Kenya’s SUN Civil Society Alliance (SUN CSA) was set up in October 2013 to ‘Mobilize Civil Societies to Champion Scaling up Nutrition in Kenya’. The alliance primarily undertakes capacity building of civil society organizations (CSOs) to scale up nutrition and advocacy at national and local levels. The networks were to support the government and, in particular, the Ministry of Health to develop nutrition-related policy and communication documents. The SUN CSA was officially launched on the first ever SUN Global Day of Action on 9th May 2014. The launch gave CSA a platform to discuss progress Kenya had made on nutrition since joining the movement in 2012. The registration of Kenya SUN CSA as a legal entity gives authority and mandate for the network.
In Kenya, SUN CSA has been very active in different ways. Its membership has grown to 48 national and international NGOs. The alliance has engaged the SUN Government Focal Point, Nutrition Technical Forum and SUN networks to disseminate the National Nutrition Action Plan, develop County Nutrition Action Plan and a national Nutrition Advocacy, Communications and Social Mobilization strategy
SUN CSA-Kenya has made strides in scaling up nutrition in Kenya because of many factors including the following:
- Part of the global SUN movement
- Having a duly registered organization
- Membership is at a total of 48 both local and international organizations.
- Presence of a strong governing board and clear leadership structure
- Strong advocacy network that can hold the government accountable on issues of nutrition.
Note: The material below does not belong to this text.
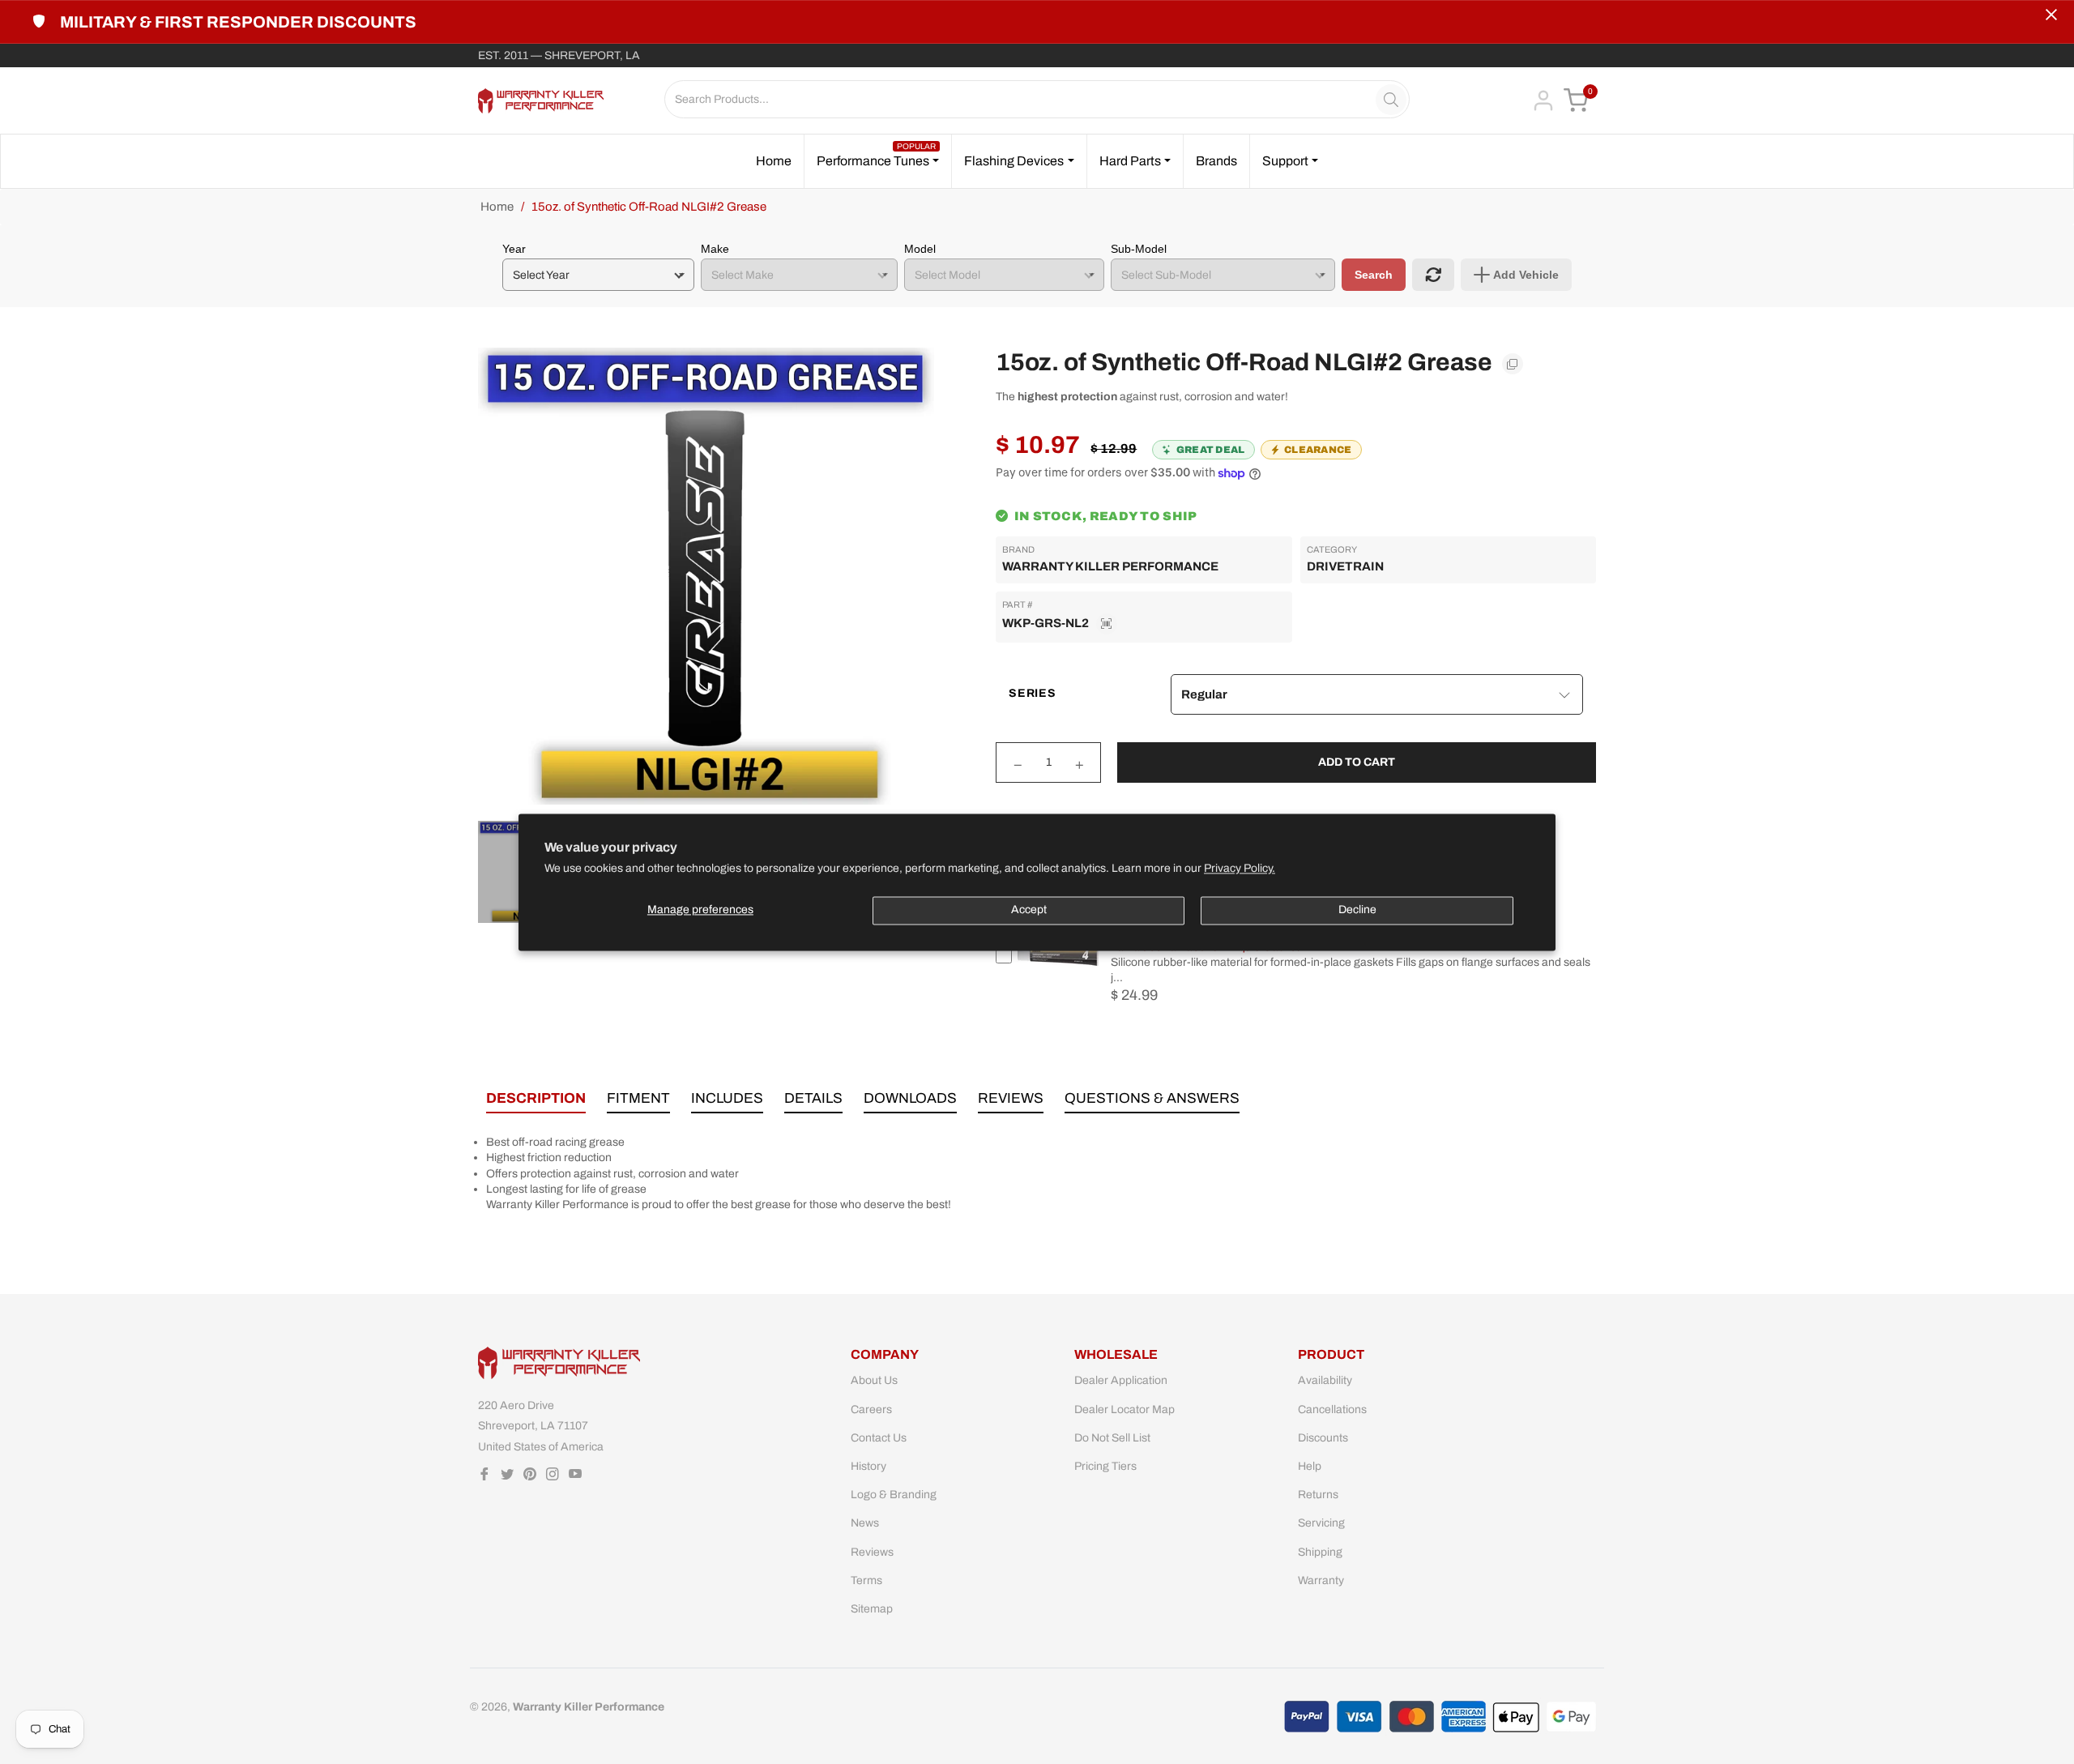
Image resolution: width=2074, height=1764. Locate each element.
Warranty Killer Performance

- A CSO with different expertise and national coverage
Some of the major challenges encountered by SUN CSA:
- Lack of clarity on mandate and roles among the member organizations.
- Lack of structures since it’s a new entity.
- Bringing members to one mission agenda has been difficult due to members apathy
- Lack of clarity between network and individual organizations.
- No effective communication within and outside the network
- No clarity on the value SUN CSA is adding to member organizations within the network
- Lack of funding systems for SUN CSA preventing the movement from becoming independent.
- The network mirrors the SUN CSA from the global context without local branding and ownership.
- Inadequate monitoring and evaluation systems to track the outcome, result and impact of SUN CSA-Kenya efforts, activities and work.
Lack of clear Code of Practice for SUN CSA-Kenya Member Organizations
As SUN CSA-Kenya designs and rolls out its five years Strategic Plan (2016 – 2020), the network has identified the lessons learned throughout the time of operation. The key lessons learned include:
- The network needs to reorganize and improve its operations to focus on the goals of the network to amplify the voice as far as nutrition is concerned in the country.
- There is a need for a strategy to harness the capacities within the network.
- The network can be more effective if it goes beyond the functions of the constituent organizations in the network.
- If the network runs effectively in a coordinated manner, then more can be achieved and completion among members will be limited.
- An effective monitoring and evaluation plan and system are important not only for SUN CSA Kenya as a network but also to Member Organizations.
- For effective networking to be realized, the members must own the network and contribute ideas and resources towards its operations and sustainability.
- SUN CSA Kenya should be a highly pro-active network that articulates on issues that affect nutrition
- The identified enabling factors, strengths, and opportunities will assist in overcoming the challenges, weaknesses, and threats which have been identified during the processes of developing the five years (2016 – 2020) Strategic Plan.